* _Required action_: Look through the records below and copy each line that includes the word "photo".

Collected data entries
>>

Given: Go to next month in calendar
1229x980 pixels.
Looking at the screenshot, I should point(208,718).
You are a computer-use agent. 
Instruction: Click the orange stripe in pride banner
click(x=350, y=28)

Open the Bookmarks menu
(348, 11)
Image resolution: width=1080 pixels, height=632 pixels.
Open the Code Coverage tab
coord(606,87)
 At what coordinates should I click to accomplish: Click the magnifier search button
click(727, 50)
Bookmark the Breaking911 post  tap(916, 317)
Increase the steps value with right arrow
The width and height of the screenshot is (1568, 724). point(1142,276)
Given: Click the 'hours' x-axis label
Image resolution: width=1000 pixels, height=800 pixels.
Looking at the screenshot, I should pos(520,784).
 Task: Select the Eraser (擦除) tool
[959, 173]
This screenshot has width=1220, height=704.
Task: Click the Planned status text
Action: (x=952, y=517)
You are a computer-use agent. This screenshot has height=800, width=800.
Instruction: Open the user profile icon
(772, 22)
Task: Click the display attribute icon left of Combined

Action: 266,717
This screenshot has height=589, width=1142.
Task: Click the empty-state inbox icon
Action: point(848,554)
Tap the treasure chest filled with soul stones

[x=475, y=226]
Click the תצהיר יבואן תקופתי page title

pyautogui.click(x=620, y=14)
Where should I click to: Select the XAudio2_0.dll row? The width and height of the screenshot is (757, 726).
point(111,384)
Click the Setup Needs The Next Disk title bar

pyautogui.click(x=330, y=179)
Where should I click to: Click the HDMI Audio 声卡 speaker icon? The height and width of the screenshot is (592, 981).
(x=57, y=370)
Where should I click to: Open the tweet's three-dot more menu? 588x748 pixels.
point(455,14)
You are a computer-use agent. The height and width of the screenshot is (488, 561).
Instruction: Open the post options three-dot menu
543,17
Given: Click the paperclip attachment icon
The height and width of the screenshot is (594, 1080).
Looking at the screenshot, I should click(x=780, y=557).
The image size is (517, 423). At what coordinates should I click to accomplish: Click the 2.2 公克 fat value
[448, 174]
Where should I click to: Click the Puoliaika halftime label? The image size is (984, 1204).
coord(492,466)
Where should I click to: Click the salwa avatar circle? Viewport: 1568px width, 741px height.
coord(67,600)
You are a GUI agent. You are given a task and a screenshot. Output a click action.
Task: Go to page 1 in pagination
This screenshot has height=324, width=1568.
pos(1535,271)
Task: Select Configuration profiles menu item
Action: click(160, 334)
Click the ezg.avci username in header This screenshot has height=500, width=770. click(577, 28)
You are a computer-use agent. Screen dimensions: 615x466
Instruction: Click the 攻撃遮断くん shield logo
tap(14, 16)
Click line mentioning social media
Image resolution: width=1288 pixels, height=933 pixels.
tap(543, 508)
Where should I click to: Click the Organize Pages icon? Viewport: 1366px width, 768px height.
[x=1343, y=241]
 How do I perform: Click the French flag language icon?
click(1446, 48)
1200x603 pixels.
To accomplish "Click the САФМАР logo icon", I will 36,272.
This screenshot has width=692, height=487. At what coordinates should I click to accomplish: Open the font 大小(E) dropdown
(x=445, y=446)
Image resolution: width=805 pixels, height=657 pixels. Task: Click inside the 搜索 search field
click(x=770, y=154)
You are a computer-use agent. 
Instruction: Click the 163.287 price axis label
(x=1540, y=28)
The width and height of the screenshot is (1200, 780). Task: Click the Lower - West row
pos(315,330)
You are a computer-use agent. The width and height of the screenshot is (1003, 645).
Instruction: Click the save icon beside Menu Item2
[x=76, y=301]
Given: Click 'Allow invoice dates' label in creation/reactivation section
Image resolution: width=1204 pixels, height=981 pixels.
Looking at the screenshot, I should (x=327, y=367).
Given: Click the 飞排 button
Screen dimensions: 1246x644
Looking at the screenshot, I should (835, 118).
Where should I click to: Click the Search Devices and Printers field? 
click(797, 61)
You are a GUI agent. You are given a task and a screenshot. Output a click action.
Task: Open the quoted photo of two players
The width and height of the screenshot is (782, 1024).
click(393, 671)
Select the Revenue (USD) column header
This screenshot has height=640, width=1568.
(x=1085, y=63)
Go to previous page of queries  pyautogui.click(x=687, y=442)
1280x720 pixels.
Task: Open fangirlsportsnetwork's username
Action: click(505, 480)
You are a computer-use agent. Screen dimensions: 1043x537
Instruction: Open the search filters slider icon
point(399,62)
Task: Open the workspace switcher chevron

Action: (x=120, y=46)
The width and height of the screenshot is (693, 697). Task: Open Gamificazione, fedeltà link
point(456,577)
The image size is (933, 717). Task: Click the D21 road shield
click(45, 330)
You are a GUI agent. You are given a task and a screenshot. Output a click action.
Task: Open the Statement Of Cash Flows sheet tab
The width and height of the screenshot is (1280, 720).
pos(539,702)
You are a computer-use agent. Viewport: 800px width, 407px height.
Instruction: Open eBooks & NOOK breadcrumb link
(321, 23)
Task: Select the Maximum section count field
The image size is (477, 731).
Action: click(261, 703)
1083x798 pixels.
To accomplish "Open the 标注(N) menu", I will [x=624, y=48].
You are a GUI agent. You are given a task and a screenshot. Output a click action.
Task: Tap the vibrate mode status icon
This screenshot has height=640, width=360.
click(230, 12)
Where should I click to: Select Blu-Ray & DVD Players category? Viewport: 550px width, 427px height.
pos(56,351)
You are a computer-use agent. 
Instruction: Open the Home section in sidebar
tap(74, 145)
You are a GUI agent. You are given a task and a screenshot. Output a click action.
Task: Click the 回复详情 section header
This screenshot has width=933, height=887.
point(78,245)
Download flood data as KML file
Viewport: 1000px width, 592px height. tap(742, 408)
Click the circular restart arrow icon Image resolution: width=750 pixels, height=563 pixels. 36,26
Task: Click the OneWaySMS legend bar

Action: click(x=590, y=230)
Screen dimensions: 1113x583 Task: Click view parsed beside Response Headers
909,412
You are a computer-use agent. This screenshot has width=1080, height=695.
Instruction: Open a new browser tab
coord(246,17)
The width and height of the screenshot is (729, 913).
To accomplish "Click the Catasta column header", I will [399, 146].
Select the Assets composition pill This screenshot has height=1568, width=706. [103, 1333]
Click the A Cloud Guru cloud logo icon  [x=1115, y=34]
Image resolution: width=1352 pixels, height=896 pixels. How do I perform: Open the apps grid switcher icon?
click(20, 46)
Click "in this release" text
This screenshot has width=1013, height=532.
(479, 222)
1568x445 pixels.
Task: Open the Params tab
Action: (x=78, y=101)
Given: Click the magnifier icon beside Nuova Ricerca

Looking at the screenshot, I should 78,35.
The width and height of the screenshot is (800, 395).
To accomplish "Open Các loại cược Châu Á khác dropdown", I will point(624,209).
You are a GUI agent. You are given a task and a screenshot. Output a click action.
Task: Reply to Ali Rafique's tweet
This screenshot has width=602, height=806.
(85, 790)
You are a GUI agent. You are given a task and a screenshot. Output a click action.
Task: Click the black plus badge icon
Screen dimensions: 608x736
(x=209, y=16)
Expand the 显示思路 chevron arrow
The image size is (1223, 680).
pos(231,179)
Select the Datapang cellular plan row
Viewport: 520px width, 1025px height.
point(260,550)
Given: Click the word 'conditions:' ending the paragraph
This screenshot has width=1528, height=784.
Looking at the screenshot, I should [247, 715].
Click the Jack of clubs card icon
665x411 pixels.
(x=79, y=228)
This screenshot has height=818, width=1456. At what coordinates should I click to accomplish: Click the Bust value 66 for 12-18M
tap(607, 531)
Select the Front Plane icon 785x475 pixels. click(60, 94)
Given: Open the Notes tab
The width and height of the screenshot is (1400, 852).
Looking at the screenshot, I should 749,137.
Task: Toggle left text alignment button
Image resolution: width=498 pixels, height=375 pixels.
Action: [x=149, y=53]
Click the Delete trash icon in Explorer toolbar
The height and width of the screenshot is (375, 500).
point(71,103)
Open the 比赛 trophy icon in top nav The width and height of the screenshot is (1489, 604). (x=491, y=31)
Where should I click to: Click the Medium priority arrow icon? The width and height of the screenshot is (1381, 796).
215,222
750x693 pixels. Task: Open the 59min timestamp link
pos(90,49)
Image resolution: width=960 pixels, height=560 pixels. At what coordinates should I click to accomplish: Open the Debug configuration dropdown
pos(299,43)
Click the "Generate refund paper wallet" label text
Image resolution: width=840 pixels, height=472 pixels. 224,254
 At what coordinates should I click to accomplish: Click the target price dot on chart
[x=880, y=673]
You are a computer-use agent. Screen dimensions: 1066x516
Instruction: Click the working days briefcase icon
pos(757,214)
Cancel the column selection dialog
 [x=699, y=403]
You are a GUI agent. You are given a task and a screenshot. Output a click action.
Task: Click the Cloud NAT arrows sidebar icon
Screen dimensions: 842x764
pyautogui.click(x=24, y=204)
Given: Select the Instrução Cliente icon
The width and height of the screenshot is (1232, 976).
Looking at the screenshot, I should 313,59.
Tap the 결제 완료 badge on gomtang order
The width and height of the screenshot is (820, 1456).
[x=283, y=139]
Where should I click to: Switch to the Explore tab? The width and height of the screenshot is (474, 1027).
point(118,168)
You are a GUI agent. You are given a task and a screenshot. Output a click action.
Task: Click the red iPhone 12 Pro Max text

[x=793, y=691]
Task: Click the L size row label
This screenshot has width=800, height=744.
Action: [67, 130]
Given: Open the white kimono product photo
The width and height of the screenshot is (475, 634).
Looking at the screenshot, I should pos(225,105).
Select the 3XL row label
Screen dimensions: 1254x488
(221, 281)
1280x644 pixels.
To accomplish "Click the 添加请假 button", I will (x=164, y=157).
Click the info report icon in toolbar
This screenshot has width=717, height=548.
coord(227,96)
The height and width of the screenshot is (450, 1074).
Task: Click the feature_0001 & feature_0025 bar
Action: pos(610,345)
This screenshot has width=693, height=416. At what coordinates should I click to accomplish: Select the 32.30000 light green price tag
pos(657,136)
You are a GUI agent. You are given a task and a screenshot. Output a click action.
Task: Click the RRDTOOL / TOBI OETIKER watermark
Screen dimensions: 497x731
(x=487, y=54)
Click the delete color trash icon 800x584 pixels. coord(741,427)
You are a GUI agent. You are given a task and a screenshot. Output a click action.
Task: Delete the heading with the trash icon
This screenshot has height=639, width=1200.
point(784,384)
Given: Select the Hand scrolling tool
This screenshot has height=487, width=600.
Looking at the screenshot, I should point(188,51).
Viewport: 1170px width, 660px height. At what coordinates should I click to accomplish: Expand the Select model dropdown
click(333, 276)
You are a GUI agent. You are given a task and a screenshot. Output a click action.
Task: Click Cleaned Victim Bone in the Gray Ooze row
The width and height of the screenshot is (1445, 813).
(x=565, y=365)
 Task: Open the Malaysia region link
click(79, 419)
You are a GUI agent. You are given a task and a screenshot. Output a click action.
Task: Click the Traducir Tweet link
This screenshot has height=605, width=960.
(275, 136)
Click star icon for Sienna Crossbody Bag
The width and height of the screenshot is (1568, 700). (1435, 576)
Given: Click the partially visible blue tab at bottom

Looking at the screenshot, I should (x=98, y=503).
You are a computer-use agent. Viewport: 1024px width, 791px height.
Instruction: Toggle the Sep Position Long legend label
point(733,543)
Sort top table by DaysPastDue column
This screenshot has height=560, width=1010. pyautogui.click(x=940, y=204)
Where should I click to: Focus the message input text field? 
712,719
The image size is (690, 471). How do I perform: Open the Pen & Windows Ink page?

<<

* _Reply to the exercise_:
Task: Open the quoted photo of two players
Given: Open the white kimono product photo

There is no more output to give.